September Programme

September 2022, Parrhesia, Berlin

One 10-hour course taught in person and online via Zoom. For any questions please email This email address is being protected from spambots. You need JavaScript enabled to view it..

Payment may be made by credit card (via Paypal), Paypal, or offline Bank Transfer.

When: Mon 19- Fri 23 September 2022

Where:  Gerichtstrasse 45, 13347 Berlin-Wedding (courtyard). U-Bahn: U6 & U9 Leopoldplatz; S-Bahn: Wedding

How: All courses are taught in hybrid format (in person and on Zoom). Video recordings are made available for those unable to attend. Course readings can be accessed online before the school begins. Links to the Zoom classroom are sent out prior to the course starting. All payment must be made via credit card or Paypal account during enrolment. Also it's worth noting that Berlin (CMT+1) is 10 hours behind Melbourne time and 6 hours ahead of New York.

Enrolment Fees

Courses Waged Unwaged/Student
1 €85 €50 
2 €110 €68
3 €125 €80

 

Each course runs for 2 hours per day for 5 days

Mon-Fri 6–8 pm

19-23 September

The Will to Learn: Ivan Illich, Jacques Rancière and Alain Badiou on the Equality of Intelligence

Lecturer: Steven Corcoran

Description

Mon-Fri 3–5 pm

25-29 July

The Politics of Not-Speaking: A Non-Conversation with Heidegger, Schmitt, Fanon, Spivak and Derrida

Lecturer: Elad Lapidot

Description

Mon-Fri 6-8 pm

25-29 July

Black Feminism: A Radical Introduction

Lecturers: Eva von Redecker & Bibi Stewart

Description

 

Course Descriptions

The Will to Learn: Ivan Illich, Jacques Rancière and Alain Badiou on the Equality of Intelligence

Monday 19 - Friday 23, September 6-8 pm

Steven Corcoran

Description

The Will to Learn: Ivan Illich, Jacques Rancière and Alain Badiou on the Equality of Intelligence

Learning is generally seen as a linear process aided by a teacher who has the knowledge necessary to guide the uncultivated mind. The crisis in education has thus set in, so the story goes, because of the challenges to knowledge in our ‘post-truth’, commodified  society. 

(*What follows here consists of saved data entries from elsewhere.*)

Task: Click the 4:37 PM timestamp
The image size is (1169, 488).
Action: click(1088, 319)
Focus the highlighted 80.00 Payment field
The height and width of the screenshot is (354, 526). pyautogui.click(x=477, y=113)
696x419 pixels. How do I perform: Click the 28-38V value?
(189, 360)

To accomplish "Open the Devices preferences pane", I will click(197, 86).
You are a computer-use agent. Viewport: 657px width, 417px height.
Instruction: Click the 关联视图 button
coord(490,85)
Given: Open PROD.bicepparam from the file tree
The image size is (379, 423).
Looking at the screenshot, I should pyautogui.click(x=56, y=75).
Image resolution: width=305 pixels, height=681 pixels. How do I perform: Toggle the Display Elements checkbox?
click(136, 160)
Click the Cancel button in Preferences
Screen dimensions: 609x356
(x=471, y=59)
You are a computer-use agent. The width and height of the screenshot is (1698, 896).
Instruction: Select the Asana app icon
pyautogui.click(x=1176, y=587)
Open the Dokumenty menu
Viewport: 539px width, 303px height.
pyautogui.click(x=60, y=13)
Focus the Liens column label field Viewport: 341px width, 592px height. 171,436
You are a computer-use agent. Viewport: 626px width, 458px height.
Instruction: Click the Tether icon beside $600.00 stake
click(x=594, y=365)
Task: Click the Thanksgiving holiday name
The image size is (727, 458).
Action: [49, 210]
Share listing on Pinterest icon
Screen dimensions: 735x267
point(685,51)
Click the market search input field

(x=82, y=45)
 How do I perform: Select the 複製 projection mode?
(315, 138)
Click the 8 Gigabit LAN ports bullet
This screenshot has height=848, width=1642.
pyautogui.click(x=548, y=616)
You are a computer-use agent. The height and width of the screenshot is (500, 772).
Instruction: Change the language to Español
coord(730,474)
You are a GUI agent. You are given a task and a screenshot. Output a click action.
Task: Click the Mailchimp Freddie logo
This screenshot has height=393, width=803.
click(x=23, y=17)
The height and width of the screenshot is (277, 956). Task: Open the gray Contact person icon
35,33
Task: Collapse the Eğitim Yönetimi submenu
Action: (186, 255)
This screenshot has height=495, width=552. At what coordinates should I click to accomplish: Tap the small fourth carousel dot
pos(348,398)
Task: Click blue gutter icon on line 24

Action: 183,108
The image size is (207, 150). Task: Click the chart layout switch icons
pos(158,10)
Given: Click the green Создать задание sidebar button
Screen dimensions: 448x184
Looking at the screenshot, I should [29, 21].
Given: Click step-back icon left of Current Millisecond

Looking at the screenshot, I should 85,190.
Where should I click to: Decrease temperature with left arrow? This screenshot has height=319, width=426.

We will discuss three philosophers—Illich, Rancière and Badiou—who reconceptualize the question of education more radically. Providing us with precise conceptual tools, they show why this linear idea of education itself stultifies the learning process and impedes the path of intellectual emancipation. No wonder that the system of education runs counter to its stated principles. The exercise of intelligence, each argues, requires different conditions. 

Key works:

Jacques Rancière The Ignorant Schoolmaster

Alain Badiou Plato’s Republic

Ivan Illich Deschooling Society 

Lessons on the crisis in education from three contemporary philosophers

Wherein lies the crisis in education? 

Days 1 and 2 explore Rancière’s path-breaking work The Ignorant Schoolmaster. The book recounts the story of Joseph Jacotot, a French revolutionary and experienced teacher who made an important discovery while exiled in Belgium during the Restoration. At the centre of this story is the debunking of a certain pedagogical fiction – the linear model of learning. The main assertion repeated in this seminal work on the equality of intelligence is that the most perverse form of subjection occurs through the act of explaining itself. Yet what is teaching generally understood as if not a ‘giving of explanations’, that is a noble act of generosity through which the explainer enlightens the ‘explainee’ by giving him/her what they are lacking, that is, by bringing him/her to a higher level of knowledge and understanding? Jacotot/Rancière call for a radical break with the explanatory model – for them teaching is not about leading the ignorant, but of influencing the will, and most crucially of creating the conditions whereby the real problem of education is revealed: ‘not to transmit knowledge,  but to reveal an intelligence to itself’. Going beyond a critique of the explicative order and its dyad (the possessor of knowledge/the ignorant), they present the pedagogical relationship as one between two wills engaged in a process of verification of the fundamental equality of intelligences.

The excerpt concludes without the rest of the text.